由美国ABI实时荧光定量PCR反应仪记录实验结果，每个样本中靶基因A 3个重复的值分别为CtA1、CtA2、CtA3，平均值CtA=(CtA1+CtA2+CtA3)/3。每个样本中靶基因A 的CtA值与内参Ctrp49的差以△CtA表示，则△CtA=CtA-Ctrp49。处理后样品中靶基因A的△Ct值以△CtA’表示，未处理样品中靶基因A的△Ct值以△CtA表示。处理后相对于处理前的△△Ct值以△△CtA’,A表示，则△△CtA’,A=△CtA’-△CtA。根据Livak(2001)等报道的方法，基因A在处理后样品中相对于未处理样品中的相对转录水平变化则可用2-△△CtA’,A表示[12]。

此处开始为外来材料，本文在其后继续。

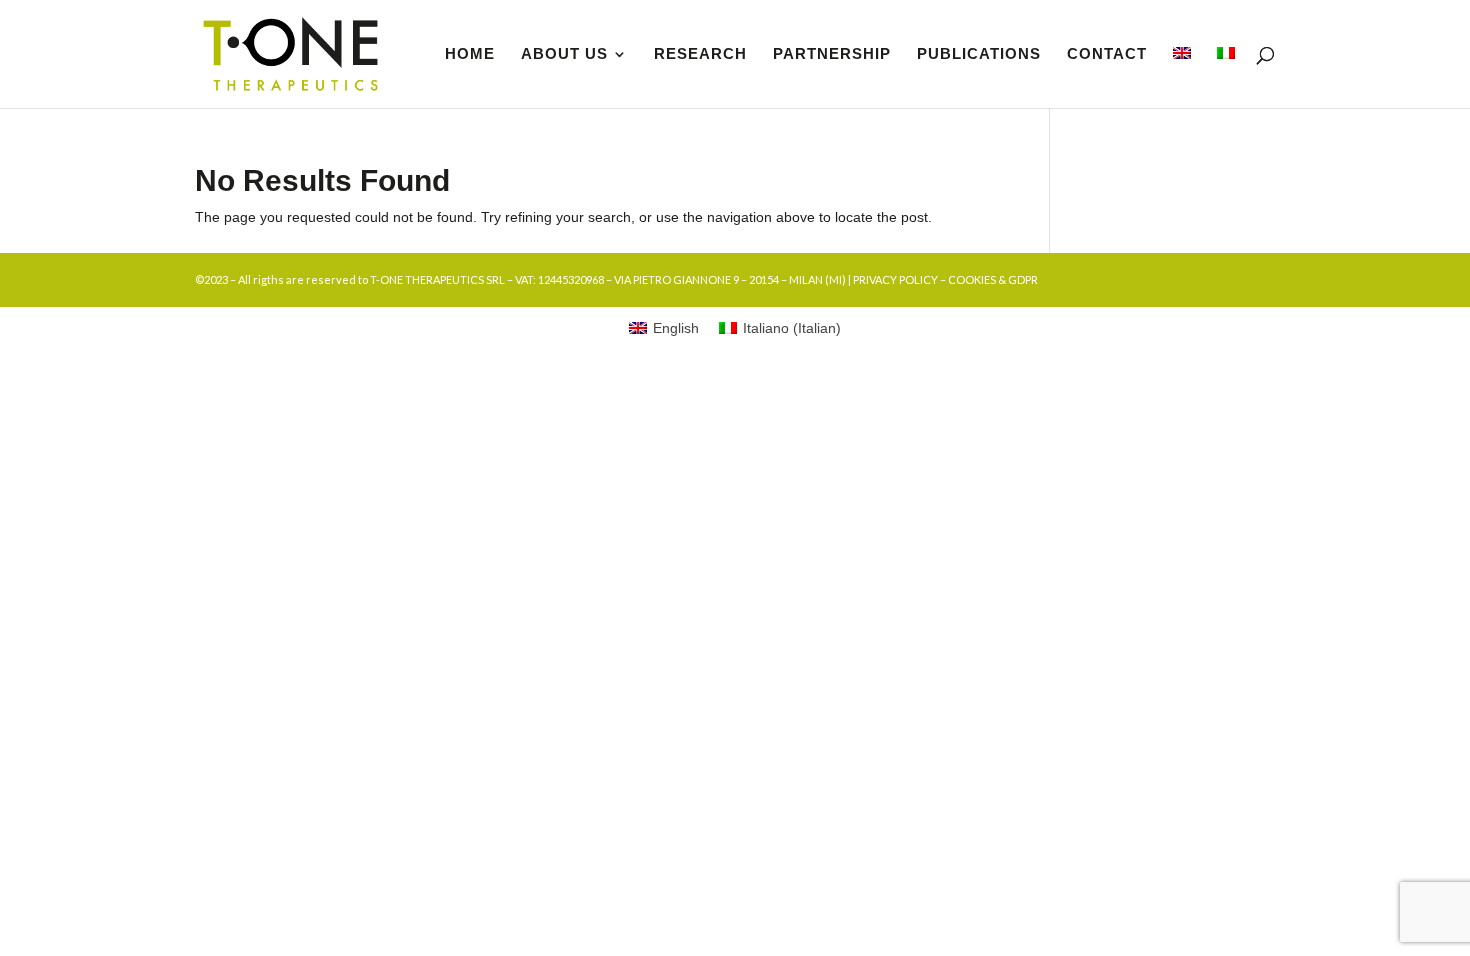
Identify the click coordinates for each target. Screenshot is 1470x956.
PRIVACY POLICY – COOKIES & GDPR (945, 279)
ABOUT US (564, 54)
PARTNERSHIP (832, 54)
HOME (470, 54)
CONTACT (1107, 54)
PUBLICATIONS (979, 54)
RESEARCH (700, 54)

图1 抽提RNA的琼脂糖电泳检测Fig.1 Agarose gel electrophoresis for extracted RNA

电泳图a和b中各点样孔的样品为M:DL2000 Marker；1～3为饥饿组的扩增样品；4～6为正常对照组的扩增样品；7是未加模板的阴性对照The sample in each hole of figure a and b were those M shows DL2000 DNA Marker; 1-3 showed the amplification of starvation sample respectively;4-6 showed the amplification of contral sample respectively;7 showed the amplification of negative control template图2 DefensinA和DefensinB基因的普通PCR 扩增Fig.2 The PCR amplification of DefensinA and DefensinB

2 结果与分析

2.1 RNA质量检测与浓度计算

抽提的各样品总RNA的 OD260/OD280值在1.7～2.0，RNA电泳显示2条清晰的28SrRNA和18SrRNA泳带(图1)，说明总RNA样品符合实验要求，同时测算样品中的RNA浓度，用于反转录。

2.2 目的基因的PCR扩增及检测

进行荧光定量PCR 反应之前，先以饥饿组和对照组的脂肪体cDNA为模板，进行普通PCR扩增和检测，其目的一是明确家蚕DefensinA和DefensinB基因引物的特异性，以及是否有明显的引物二聚体产生；二是初步检测饥饿处理后基因在家蚕脂肪体中的大概转录情况，为实时荧光定量PCR检测提供定性参考。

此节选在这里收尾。